【萬物相】銅塊として売られた10ウォン硬貨

 「下を向いて歩いていたら多宝塔(10ウォン〈現在のレートで約0.7円〉玉)を拾った/…/もう一度よく見てみたが、やっぱり真っ赤な銅銭だ/使い道があるようでない10ウォン玉/そうやって生きてきたということなのか、そうやって生きていけということなのか」。ユ・アンジンの詩『多宝塔を拾う』の一節だ。道端で10ウォン玉を拾った作者自身も、小銭のように「使い道があるようでない」生き方をしていくのか、と自身の存在に思いをめぐらす。

 1960年代当時は、10ウォン硬貨一つでマッチの大箱やラーメン1袋、卵が一つ買えた。70年代には、たばこ1箱やスナック菓子1袋が買えた。80年代には、公衆電話から電話が掛けられたし、90年代には10ウォンでフーセンガムが買えた。ところが現在、10ウォン玉一つで買えるものは何もない。その代わりにインターネットなどでは、生活の中での10ウォン硬貨の活用法が多数紹介されている。例えば、「花瓶に入れておけば水の腐敗を防ぐ」「キッチンの排水口に入れると消臭効果がある」「パソコンのモニターの横に張っておくと、電磁波を遮断する」-などだ。

 10ウォン硬貨の原料には銅が使われているため、その抗菌・脱臭効果については科学者も認めている。
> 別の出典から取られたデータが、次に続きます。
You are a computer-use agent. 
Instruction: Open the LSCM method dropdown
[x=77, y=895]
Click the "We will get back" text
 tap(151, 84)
66年に初めて登場した10ウォン硬貨の成分比率は、銅88%、亜鉛12%だった。しかし、銅の価格が高騰したため、70年代になると銅の比率が65%に抑えられた。2000年代に入り、原材料価格がさらに高騰すると、10ウォン硬貨1枚を作るのに30-40ウォンの材料費が掛かるようになった。そこで韓国銀行は06年、重さを従来の4分の1にした新しい1ウォン硬貨を作り、材料費を1枚当たり6ウォン程度に抑えた。

 06年以前に発行された10ウォン硬貨約5000万枚を溶かして14キロの銅の塊を1万4000個作り、販売していたグループのメンバーが、このほど警察に逮捕された。このメンバーらは、銀行やスーパーなどで5カ月にわたり、10ウォン硬貨を集めていた。10ウォン硬貨1枚には平均3グラムの銅が含まれているが、これを溶かして塊にするために約5億ウォン(約3600万円)を投資し、7億ウォン(5100万円)の利益を得ていたとのことだ。

 

 韓国の銀行法では、いかなる硬貨も紙幣も、「法定通貨としてすべての取引に無制限に通用する」と規定されている。価格が数百ウォン(数十円)でも数億ウォン(数千万円)でも、10ウォン硬貨でいくらでも買い物ができるというわけだ。10ウォンも正真正銘の金だ。大人たちは小遣いをせがむ子どもに対して、よく「地面を掘ってみろ、10ウォン玉が出てくるぞ」と話す。10ウォン硬貨の物質的価値はさほど大きいものではないが、それを稼ぐための労働価値は大切だと言いたいのだろう。10ウォン硬貨を溶かして銅塊を作り売るという奇抜な商法も、楽に稼いで楽に生きようという世相が生んだブラック・コメディーだ。